◆ EXERCISE OBJECTIVE ◆
Could you reproduce, word for word, everything below from the line containing "Identify the click" down to the line containing "Health (1043, 495)", with both of those lines included and no others?

◆ INFORMATION SUPPLIED ◆

────────────────────

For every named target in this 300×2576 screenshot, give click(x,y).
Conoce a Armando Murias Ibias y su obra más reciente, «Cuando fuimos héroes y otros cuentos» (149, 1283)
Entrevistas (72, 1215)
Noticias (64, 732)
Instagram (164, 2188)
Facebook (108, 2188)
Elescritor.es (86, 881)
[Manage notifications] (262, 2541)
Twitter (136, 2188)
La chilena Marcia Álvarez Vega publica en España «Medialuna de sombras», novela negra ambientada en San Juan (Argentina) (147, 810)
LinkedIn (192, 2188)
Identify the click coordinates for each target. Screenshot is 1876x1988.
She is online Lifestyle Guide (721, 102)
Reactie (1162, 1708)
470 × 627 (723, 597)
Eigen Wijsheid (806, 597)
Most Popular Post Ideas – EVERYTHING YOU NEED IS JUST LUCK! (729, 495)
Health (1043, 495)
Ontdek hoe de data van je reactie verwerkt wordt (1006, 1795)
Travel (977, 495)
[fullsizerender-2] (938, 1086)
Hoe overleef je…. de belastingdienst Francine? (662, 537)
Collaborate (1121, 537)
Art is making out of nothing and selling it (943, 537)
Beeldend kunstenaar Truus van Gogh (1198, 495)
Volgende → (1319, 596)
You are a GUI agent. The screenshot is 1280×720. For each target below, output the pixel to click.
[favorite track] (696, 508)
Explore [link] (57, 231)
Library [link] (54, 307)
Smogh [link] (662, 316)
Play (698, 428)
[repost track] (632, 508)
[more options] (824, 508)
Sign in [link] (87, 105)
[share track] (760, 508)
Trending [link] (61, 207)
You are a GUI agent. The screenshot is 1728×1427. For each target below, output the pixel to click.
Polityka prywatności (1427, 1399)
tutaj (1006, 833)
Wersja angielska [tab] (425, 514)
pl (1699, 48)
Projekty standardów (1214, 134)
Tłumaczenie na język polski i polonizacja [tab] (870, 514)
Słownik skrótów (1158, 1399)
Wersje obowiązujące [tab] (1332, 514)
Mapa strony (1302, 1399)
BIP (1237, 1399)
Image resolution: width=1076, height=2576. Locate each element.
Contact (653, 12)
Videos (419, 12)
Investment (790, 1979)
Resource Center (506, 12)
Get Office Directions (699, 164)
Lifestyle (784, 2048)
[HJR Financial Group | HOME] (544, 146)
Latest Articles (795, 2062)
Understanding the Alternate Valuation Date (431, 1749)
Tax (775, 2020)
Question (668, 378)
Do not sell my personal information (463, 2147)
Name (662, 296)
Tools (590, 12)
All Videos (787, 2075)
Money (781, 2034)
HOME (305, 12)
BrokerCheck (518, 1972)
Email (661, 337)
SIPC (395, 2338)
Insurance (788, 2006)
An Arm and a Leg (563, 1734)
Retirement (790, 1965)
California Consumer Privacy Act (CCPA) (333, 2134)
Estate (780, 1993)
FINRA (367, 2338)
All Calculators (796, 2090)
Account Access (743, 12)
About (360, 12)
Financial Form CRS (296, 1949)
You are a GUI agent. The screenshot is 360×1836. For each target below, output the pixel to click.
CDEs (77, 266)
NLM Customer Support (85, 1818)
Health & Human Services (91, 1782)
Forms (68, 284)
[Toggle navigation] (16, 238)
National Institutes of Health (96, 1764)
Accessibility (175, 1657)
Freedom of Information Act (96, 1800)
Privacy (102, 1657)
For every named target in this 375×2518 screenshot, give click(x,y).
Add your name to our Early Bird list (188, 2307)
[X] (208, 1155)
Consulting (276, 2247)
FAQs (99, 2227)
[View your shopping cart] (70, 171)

────────────────────

◆ RESULT ◆
Identify the click coordinates for each target. Screenshot is 1876x1988.
She is online Lifestyle Guide (721, 102)
Reactie (1162, 1708)
470 × 627 (723, 597)
Eigen Wijsheid (806, 597)
Most Popular Post Ideas – EVERYTHING YOU NEED IS JUST LUCK! (729, 495)
Health (1043, 495)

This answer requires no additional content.